Frazier International History Museum
WWII
48 Local stories that changed the world.
October 10, 2009 - March 28th 2009
Dorothy Seifert
Airplane Engine Factory - Homefront Indianapolis, IN
Dorothy Seifert was born in the small farming town of Flora, IN. The attack on Pearl Harbor happened on her 17th birthday. She was dancing the jitterbug at a friend’s house when she heard the news, and ran home as fast as she could. One of her brothers was already in the Army, and two more later joined. After graduating high school in 1943, she moved to Indianapolis and worked in an insurance office. Then an old friend convinced her to go to work at a factory that made engines for fighter jets (it paid more than her office job). For the next year, she tapped the exhaust on motors, and met "a lot of nice ladies whose husbands were overseas ... we weren’t riveters, but we were doing our part on the homefront." Then a routine shopping trip sent her on a different course.
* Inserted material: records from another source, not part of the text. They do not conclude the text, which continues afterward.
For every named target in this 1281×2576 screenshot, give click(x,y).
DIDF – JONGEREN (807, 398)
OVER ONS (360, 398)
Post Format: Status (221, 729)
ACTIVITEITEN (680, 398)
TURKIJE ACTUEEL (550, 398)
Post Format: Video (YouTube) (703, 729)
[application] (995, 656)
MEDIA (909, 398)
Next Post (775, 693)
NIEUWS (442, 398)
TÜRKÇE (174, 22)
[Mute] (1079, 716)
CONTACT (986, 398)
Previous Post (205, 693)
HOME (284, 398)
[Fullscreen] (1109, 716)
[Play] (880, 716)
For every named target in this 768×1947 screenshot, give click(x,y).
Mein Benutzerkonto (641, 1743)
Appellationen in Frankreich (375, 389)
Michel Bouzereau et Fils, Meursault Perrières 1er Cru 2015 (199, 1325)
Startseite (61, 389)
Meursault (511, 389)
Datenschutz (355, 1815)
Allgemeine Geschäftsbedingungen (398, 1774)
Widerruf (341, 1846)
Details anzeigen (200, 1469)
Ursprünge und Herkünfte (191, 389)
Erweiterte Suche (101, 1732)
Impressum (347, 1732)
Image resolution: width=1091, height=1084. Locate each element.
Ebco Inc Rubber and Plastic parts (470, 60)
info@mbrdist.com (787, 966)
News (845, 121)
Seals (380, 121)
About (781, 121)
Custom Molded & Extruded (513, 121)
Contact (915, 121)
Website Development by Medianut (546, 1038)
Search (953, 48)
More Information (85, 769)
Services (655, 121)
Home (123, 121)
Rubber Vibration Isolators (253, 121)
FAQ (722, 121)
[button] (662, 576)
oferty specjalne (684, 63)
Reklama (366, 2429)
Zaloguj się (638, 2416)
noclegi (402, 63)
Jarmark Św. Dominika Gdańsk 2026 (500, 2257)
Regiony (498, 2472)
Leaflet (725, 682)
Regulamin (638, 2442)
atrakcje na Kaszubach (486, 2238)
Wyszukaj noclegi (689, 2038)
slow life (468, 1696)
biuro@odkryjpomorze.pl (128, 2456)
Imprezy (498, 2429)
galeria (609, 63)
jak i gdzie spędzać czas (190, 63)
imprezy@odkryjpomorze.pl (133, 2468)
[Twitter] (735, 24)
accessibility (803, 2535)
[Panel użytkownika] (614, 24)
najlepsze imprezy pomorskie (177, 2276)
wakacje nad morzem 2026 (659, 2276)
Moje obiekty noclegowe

"I was down...shopping and here was this cardboard image of this WAVE in this uniform, and I thought, ’oh man, that’s a sharp outfit, I’m going to join the WAVES (Women Accepted for Volunteer Emergency Service),’ so I went in and signed up."
She quit her factory job and went through the entire enlistment process and training courses, and was ready to be sworn in when officials realized that she was only 19 – she would need her parents’ permission to join. With three sons already in the service, her mother refused.
Disappointed but undaunted, she went to work at Purdue University, took flying lessons, and, after the war, married her late husband, Ray. Ray was in the 4th Marine Division in the Pacific Campaign, and fought in the Battle of Iwo Jima. Seifert recalls that he would never talk about his experience there – but she still keeps several letters that he wrote to his parents from the battlefront.